What you need to do |
Using the listing below, reproduce exactly the lines from the one with "Click the TRACER01 callsign label on map" through the last, with all pictures left out.

Exercise materials |
-=-=-=-=-

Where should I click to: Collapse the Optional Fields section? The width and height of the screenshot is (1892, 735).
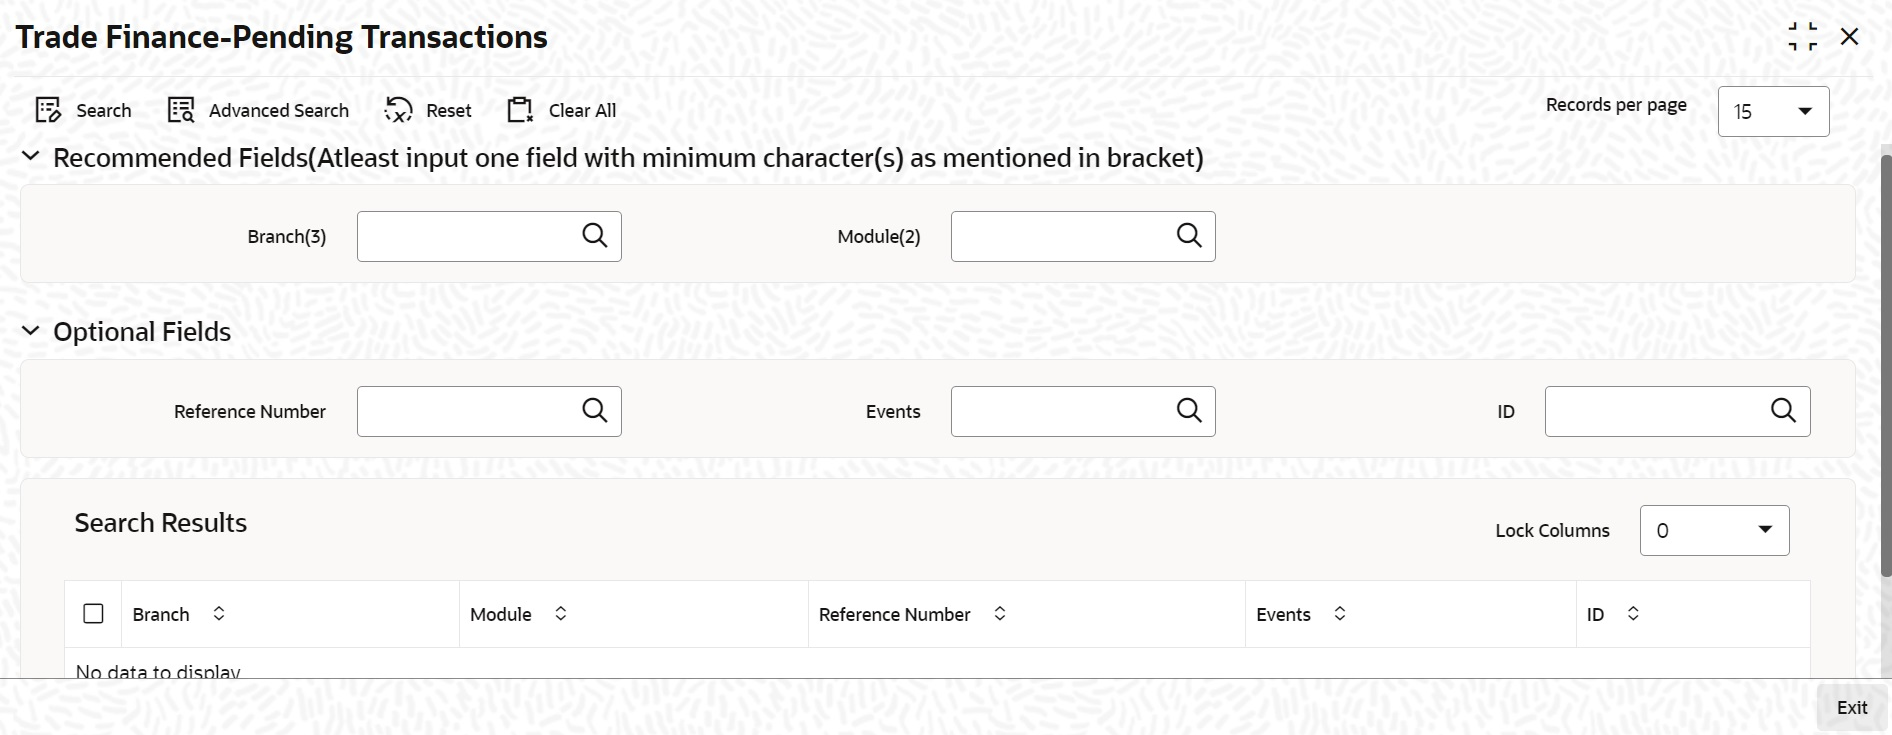tap(31, 331)
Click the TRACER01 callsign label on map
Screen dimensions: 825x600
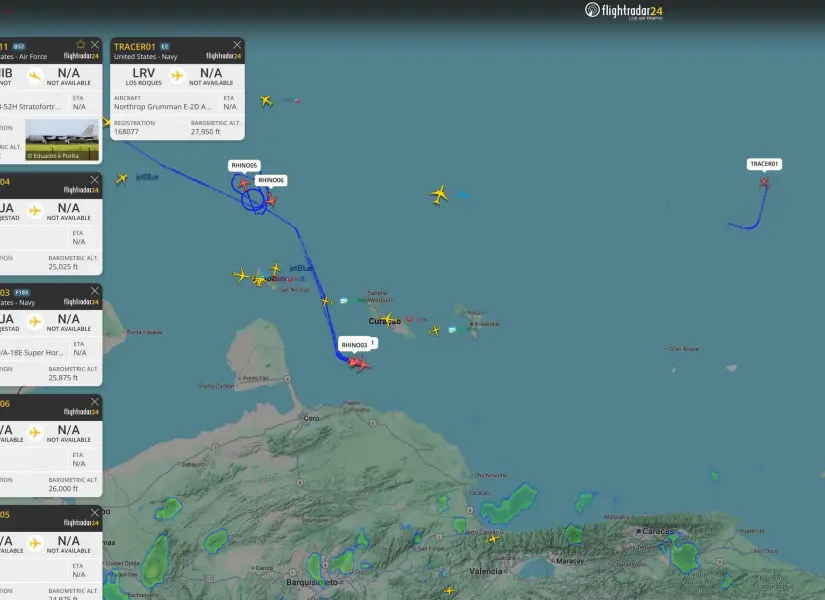click(x=764, y=164)
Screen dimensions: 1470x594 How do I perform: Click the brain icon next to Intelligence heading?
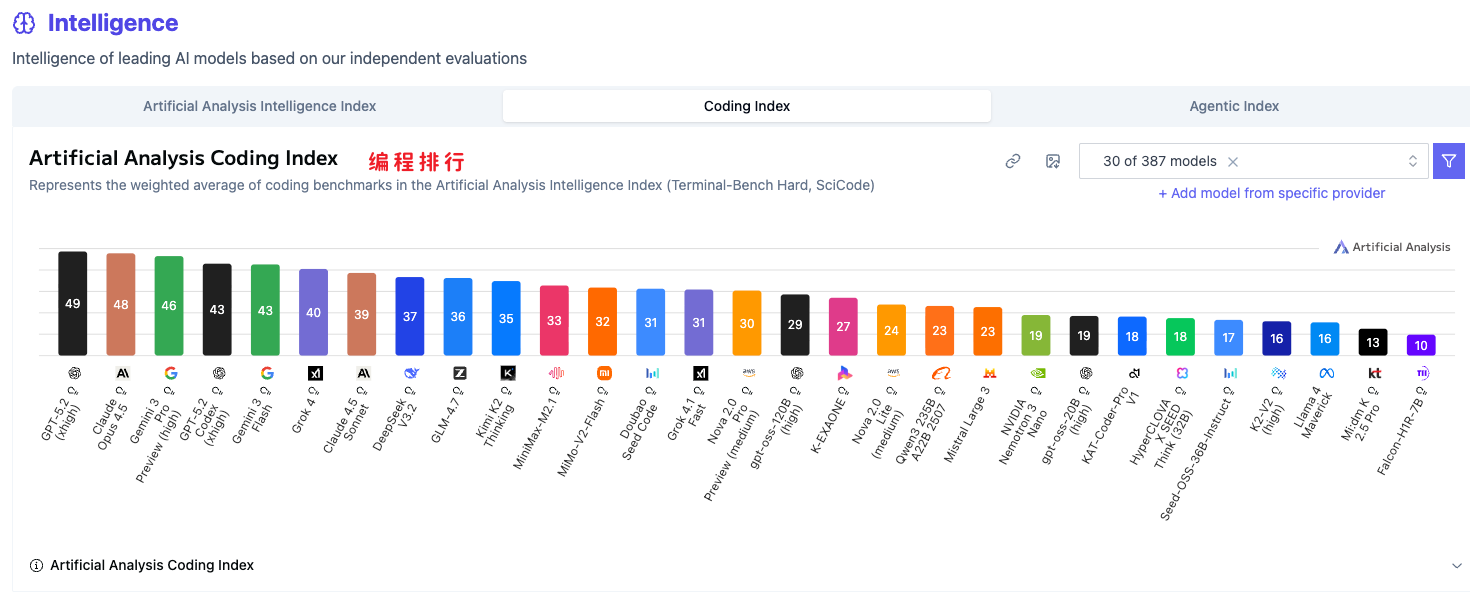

-=-=-=-=-

Answer |
Click the TRACER01 callsign label on map
Screen dimensions: 825x600
click(x=764, y=164)
Screen dimensions: 1470x594 How do I perform: Click the brain icon next to Intelligence heading?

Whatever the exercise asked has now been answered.